Problem to solve » With pictures left out, please repeat word for word the lines from the one containing "Where should I" through the end of the records.

Data to use »
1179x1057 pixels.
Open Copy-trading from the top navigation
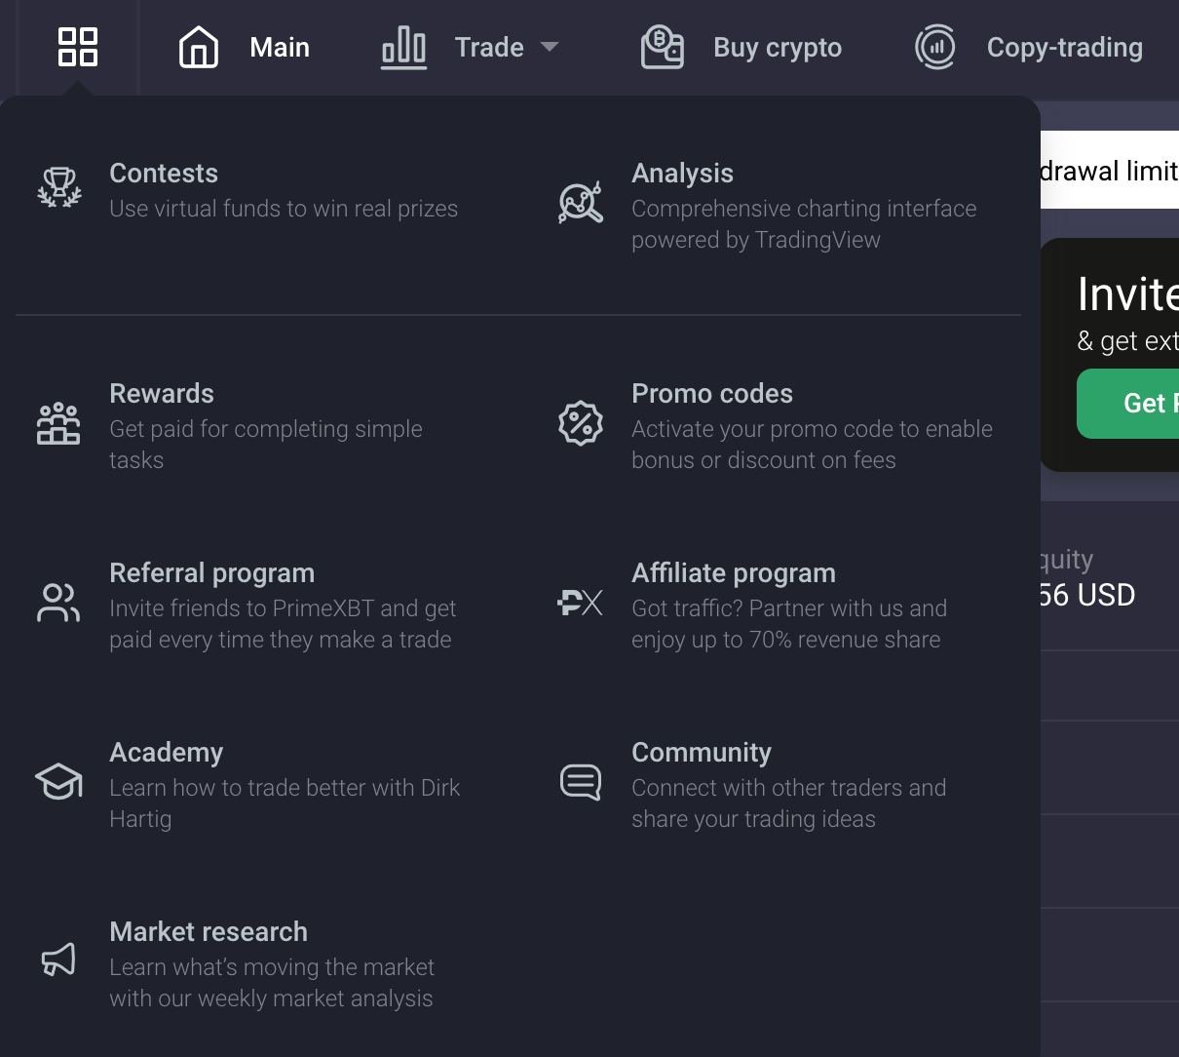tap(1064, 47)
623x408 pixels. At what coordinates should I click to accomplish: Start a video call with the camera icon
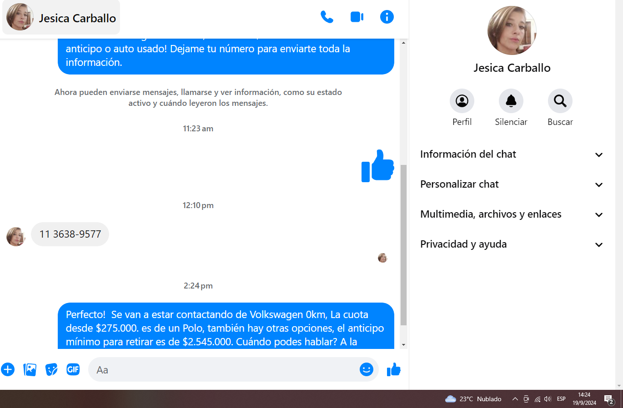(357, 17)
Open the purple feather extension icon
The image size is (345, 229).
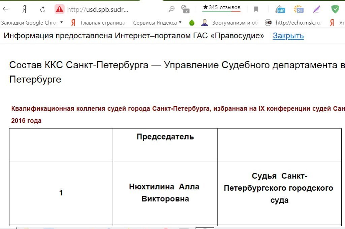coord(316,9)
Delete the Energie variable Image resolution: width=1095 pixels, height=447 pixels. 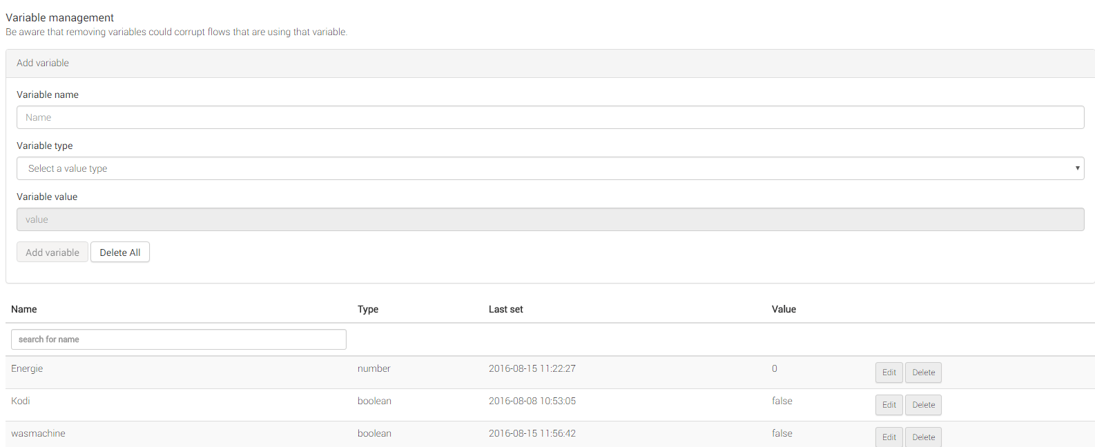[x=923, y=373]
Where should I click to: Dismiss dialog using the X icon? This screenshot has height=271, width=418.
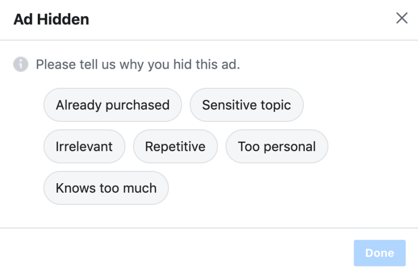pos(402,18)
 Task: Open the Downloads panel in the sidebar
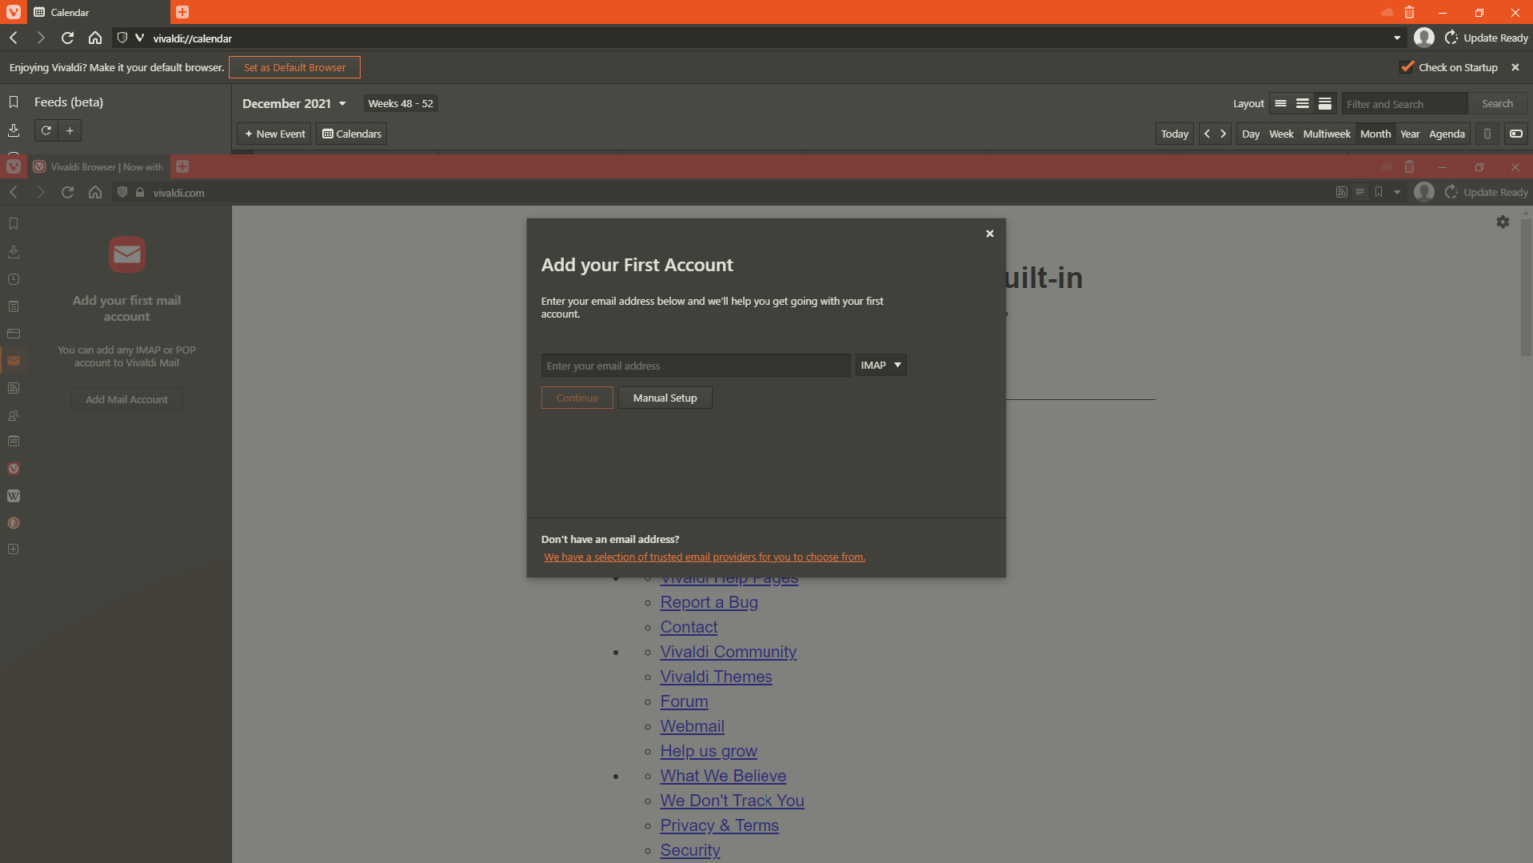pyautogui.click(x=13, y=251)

Solution to this task »
Where should I click to: Dismiss dialog using the X icon? This screenshot has height=271, width=418.
pos(402,18)
 Task: Open the Downloads panel in the sidebar
pyautogui.click(x=13, y=251)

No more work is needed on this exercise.